- _Required actions_:
• a. Transcribe the passage on graphdiyne as an EAOP anode, starting with "The anodes with" and going on through "is highly desirable.".
• b. List the anodes that the passage on graphdiyne as an EAOP anode names as examples of anodes with high overpotentials for oxygen evolution.
--- Start of Document section ---
The anodes with high overpotentials for oxygen evolution, such as β-PbO2, Ti/SnO2, and boron-doped diamond (BDD), are intensively investigated and employed in the EAOP [10-12]. Concerning the typical "nonactivity" characteristic, the BDD is the state-of-the-art EAOP catalyst, since it can produce quantity of "quasi-free" ·OH [4]. Learning from previous studies, the "nonactive" characteristic of BDD anode was attributed to the surface carbon configuration, the sp2 and sp3 carbon on BDD surface [13]. Nevertheless, overcoming its inherent high cost and manageability remain as main challenges to achieve a pilot-scale operation [13], thus the development of other carbonaceous EAOP anode is highly desirable.
Graphdiyne (GDY), since found by Li's group, which could be obtained by a facile cross-coupling reaction on copper foil using hexaethynylbenzene as the precursor [14, 15]. GDY electrode material is regarded as an emerging "star" carbonaceous material in lithium-ion battery anodes, hydrogen evolution reaction (HER), and oxygen reduction reaction (ORR) due to its unique 2-dimension (2D) molecular configuration of sp and sp2 carbon [15, 16]. Inspired by the surface carbon hybridization configuration of BDD, it is anticipated that GDY is another alternative EAOP anode for producing abundant hydroxyl radicals. Therefore, the theoretical predictive work to evaluate GDY as a desired EAOP anode is highly appreciated.
--- End of Document section ---
--- Start of Extracted material ---
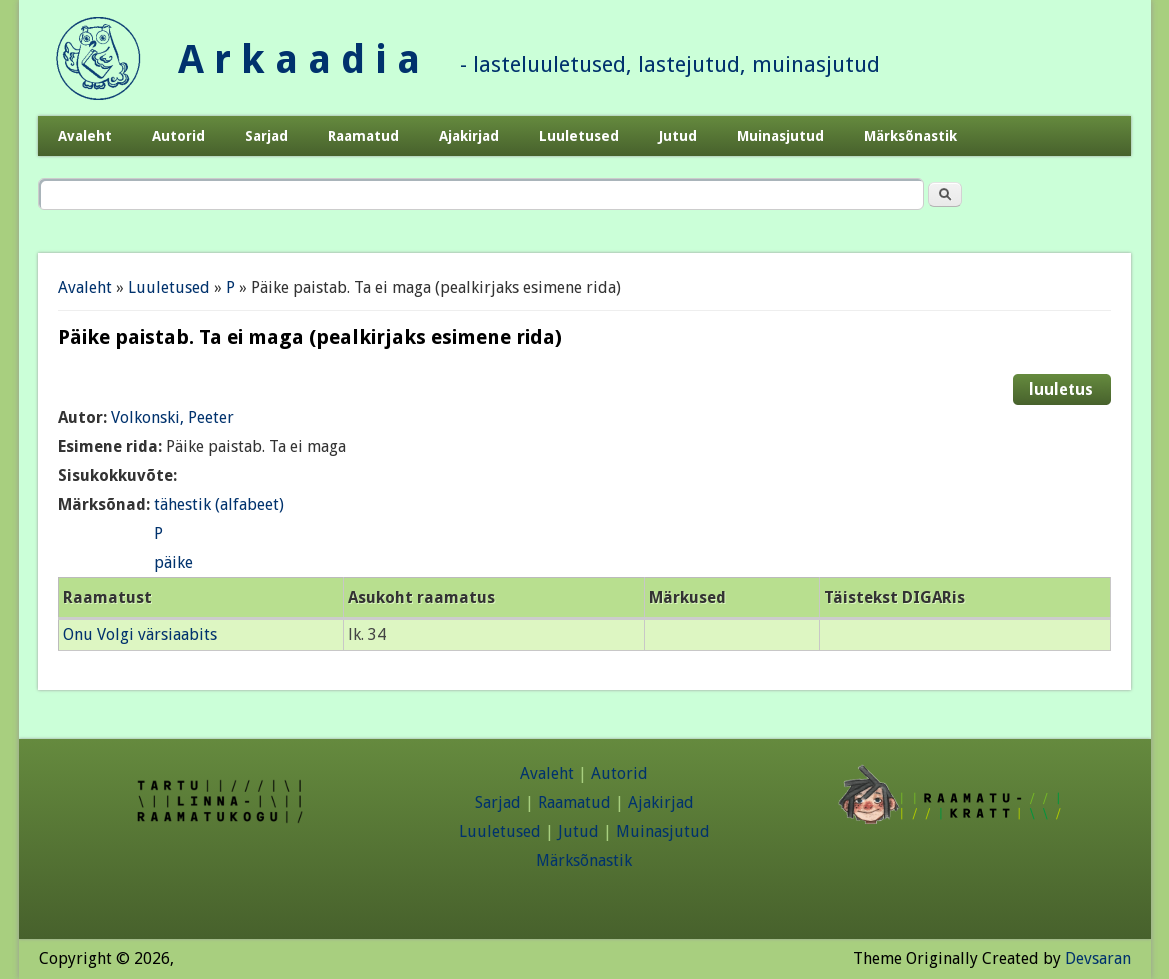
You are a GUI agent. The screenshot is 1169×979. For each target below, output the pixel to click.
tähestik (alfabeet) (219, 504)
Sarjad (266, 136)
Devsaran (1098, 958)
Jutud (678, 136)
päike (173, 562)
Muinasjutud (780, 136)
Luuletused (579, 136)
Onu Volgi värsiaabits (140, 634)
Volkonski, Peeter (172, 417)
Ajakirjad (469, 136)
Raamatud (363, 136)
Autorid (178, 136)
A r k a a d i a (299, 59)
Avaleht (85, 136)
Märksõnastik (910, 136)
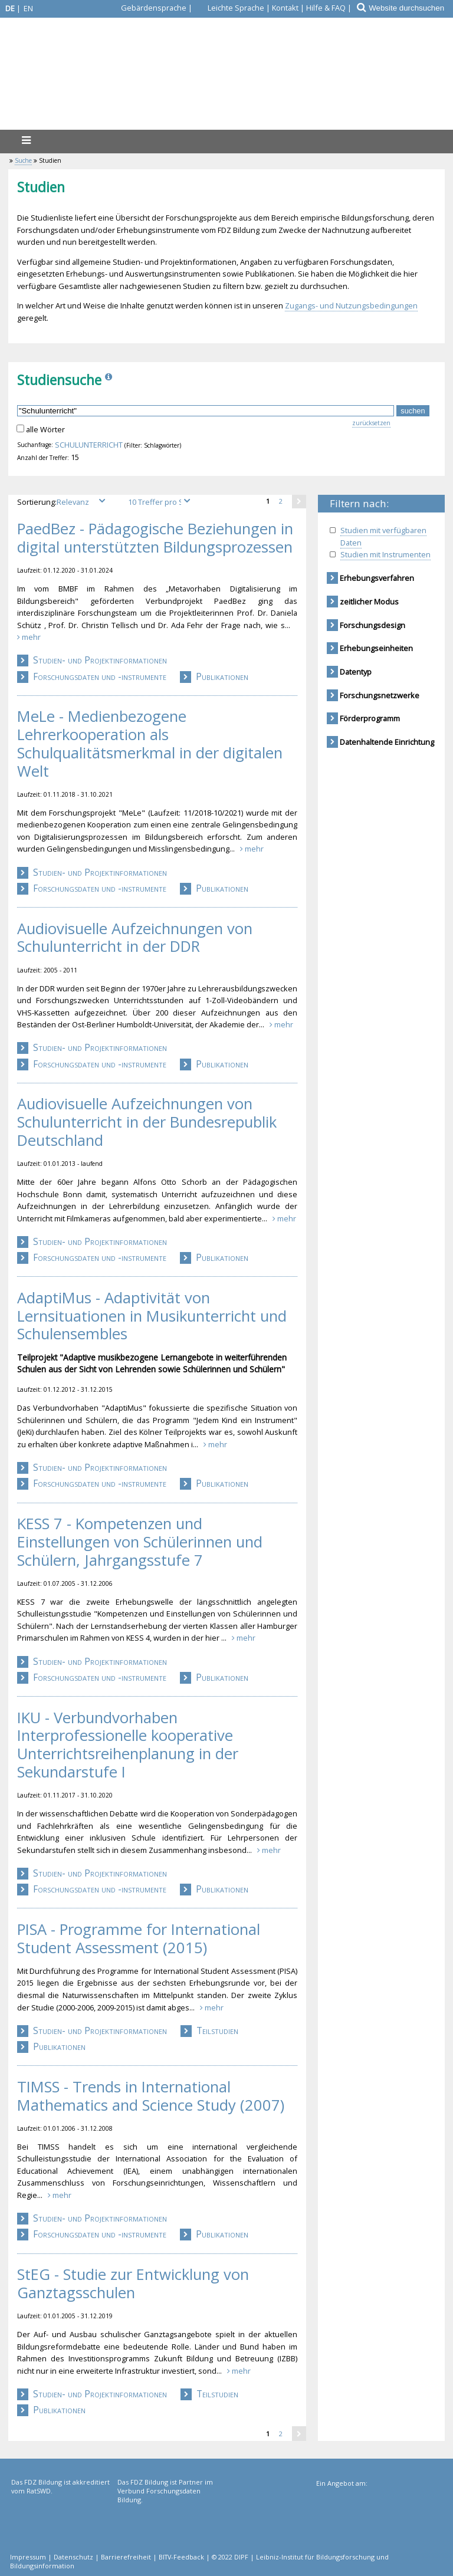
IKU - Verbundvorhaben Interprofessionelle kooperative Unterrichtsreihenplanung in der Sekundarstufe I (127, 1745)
--- End of Extracted material ---
- _Outputs in order_:
• a.
The anodes with high overpotentials for oxygen evolution, such as β-PbO2, Ti/SnO2, and boron-doped diamond (BDD), are intensively investigated and employed in the EAOP [10-12]. Concerning the typical "nonactivity" characteristic, the BDD is the state-of-the-art EAOP catalyst, since it can produce quantity of "quasi-free" ·OH [4]. Learning from previous studies, the "nonactive" characteristic of BDD anode was attributed to the surface carbon configuration, the sp2 and sp3 carbon on BDD surface [13]. Nevertheless, overcoming its inherent high cost and manageability remain as main challenges to achieve a pilot-scale operation [13], thus the development of other carbonaceous EAOP anode is highly desirable.

• b. β-PbO2, Ti/SnO2, boron-doped diamond (BDD)